Quand vous forcez les femmes à mener leur grossesse à terme, vous forcez en fait des femmes pauvres à porter les enfants pour des personnes et des couples influents.

Une citation de Kimberly Kelly, spécialiste de l’étude des genres au Mississippi

Deuxièmement, c’est éclipser la condition même d’être enceinte. Prétendre que neuf mois de grossesse, ce n’est rien en omettant ce que ça comporte comme risques pour la santé, ce que ça exige comme temps, en visites médicales, en assurance médicale que beaucoup d’entre elles n’ont pas. Et même chez une personne en santé, la grossesse est une expérience si profonde que personne ne doit forcer un autre être humain à la mener à terme. Je suis franchement surprise d’entendre qu’une personne qui a eu sept enfants puisse être si dédaigneuse de la charge que ça représente.

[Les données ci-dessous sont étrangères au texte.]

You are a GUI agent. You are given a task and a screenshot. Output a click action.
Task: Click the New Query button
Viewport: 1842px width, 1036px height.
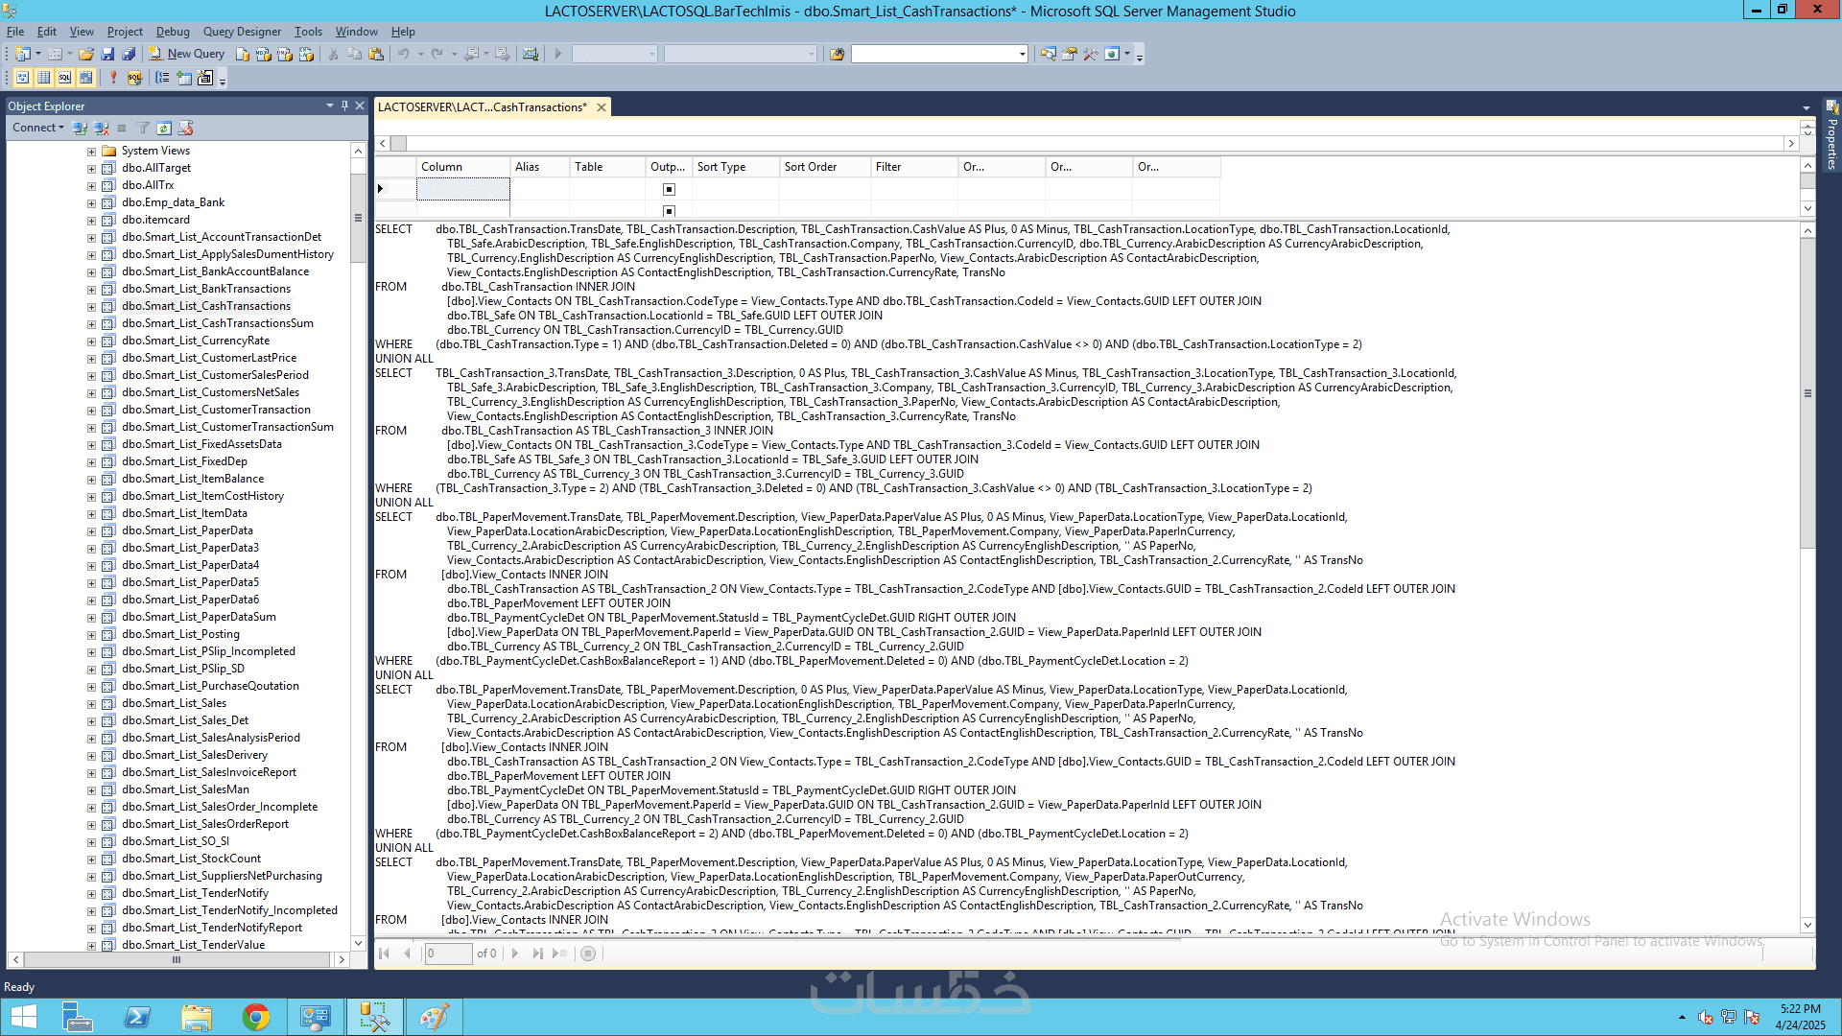187,54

Les pro-choix reprochent souvent aux hommes de décider à la place des femmes… Mais que cette position soit tenue par une femme, qu’est-ce que cela signifie?

Elle a bien sûr droit à son opinion. Je ne suis pas surprise de voir une femme adhérer à des positions conservatrices qui nuisent aux femmes en tant que groupe. C’est le genre de personne à examiner ses options et à décider que ce que son privilège, sa race et sa classe lui apportent compense largement pour les difficultés et l’oppression subies en tant que femme. En sociologie, on appelle ça le marché patriarcal : quand une femme constate ce que lui coûterait une vraie indépendance et décide qu’il vaut mieux pour elle de vivre selon les règles du patriarcat. Bien sûr, cela ne s’applique que pour les femmes qui sont assez influentes, qui sont blanches et hétérosexuelles. Comme l’est Amy Coney Barrett.

La décision de la Cour suprême sur le recours du Mississippi, qui demandait au départ de pouvoir interdire l'avortement après 15 semaines de grossesse, avant d'annoncer qu'il voulait l'abrogation du droit fédéral à l'avortement, est attendue vers la fin juin ou le début juillet de l'année 2022.